Ich gebe zu, ich habe mich eingeschränkt, auch weil ich muss. Ich kann nicht an den vielen Online-Angeboten, Hackathons, Seminaren teilnehmen, sondern nehme den Abend ohne Termine an. Dennoch habe ich mit Katharina Nolden und Oliver Ewinger in diesen Zeiten das Projekt coroNarrative ins Leben gerufen, um Menschen zu unterstützen, positive Narrative (nennt es gern auch Affirmation, Motto, Geschichten whatever) zu entwickeln, um sich jeden Tag daran zu erinnern, dass Krisen uns stärken können. Und dass wir niemals allein da durch müssen.
Das Jetzt ist die einzige Konstante
Diese Zeit lehrt uns soviel – regt uns zum Nachdenken und Reflektieren an. Tausend Themen streifen meinen Tag. Menschen, die jetzt noch lieber ihren Job hinschmeissen würden, weil ihnen die Krisenkommunikation fehlt oder weil die Wertschätzung nicht vorhanden ist. Menschen, die ihren Job verlieren, weil die Unternehmen insolvent gehen oder die Kurzarbeit zum Überlegen nicht gereicht hat. Menschen, die gleichzeitig Homeoffice und Kinderbetreuung unter einen Hut kriegen sollen. Menschen, die einsam sind, weil das Kontaktverbot ihr Herz verkrampft. Menschen, die Hamsterkäufe machen, weil Klopapier Leben rettet (#ironieoff). Menschen, die sich in Kurzarbeit nicht gebraucht fühlen. Menschen, die ängstlich ins Büro gehen. Menschen, die ihren Job nicht mehr ausführen können, weil Kontakt ein wichtiger Bestandteil war.

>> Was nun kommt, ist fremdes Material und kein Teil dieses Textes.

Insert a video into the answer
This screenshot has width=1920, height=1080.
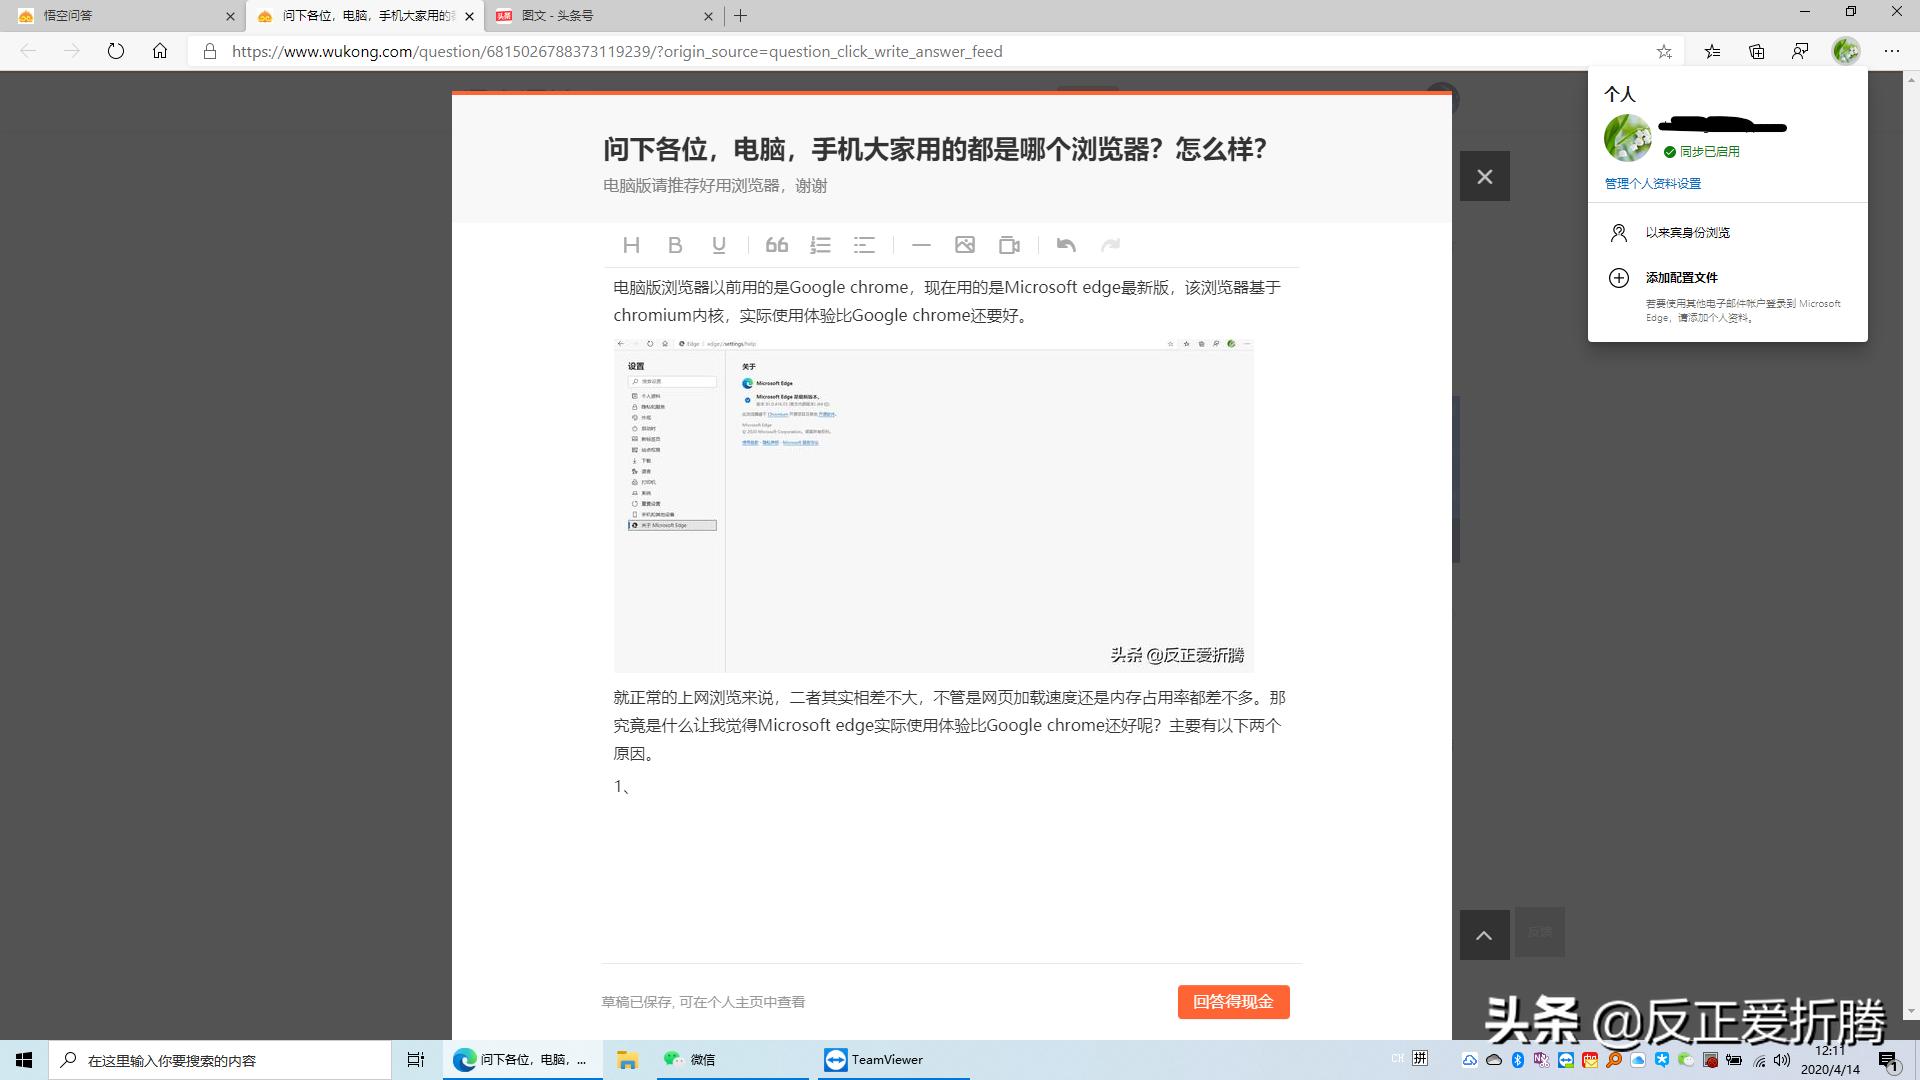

Ihr kennt selbst viele Beispiele. Und doch ist eines bemerkenswert: welche Lösungen in der Krise entstehen. Wie Menschen ihre Stimme erheben. Sichtbar werden. Projekte starten – sind sie noch so klein. Wie du in den Augen anderer siehst: „Jetzt erst recht!“ Wir sind alle müde, erschöpft davon, auszuhalten, aber wir sind auch Treiber für soviele Dinge. Ihr habt noch soviel vor. Wir haben noch soviel vor. Ich habe noch soviel vor.
Es fällt mir noch nicht leicht, meine Gedanken zu sortieren. Ich möchte viele Themen besprechen und ordne meine Gedanken, um sie in weitere Zeilen zu packen. Aber für heute mache ich einen Punkt.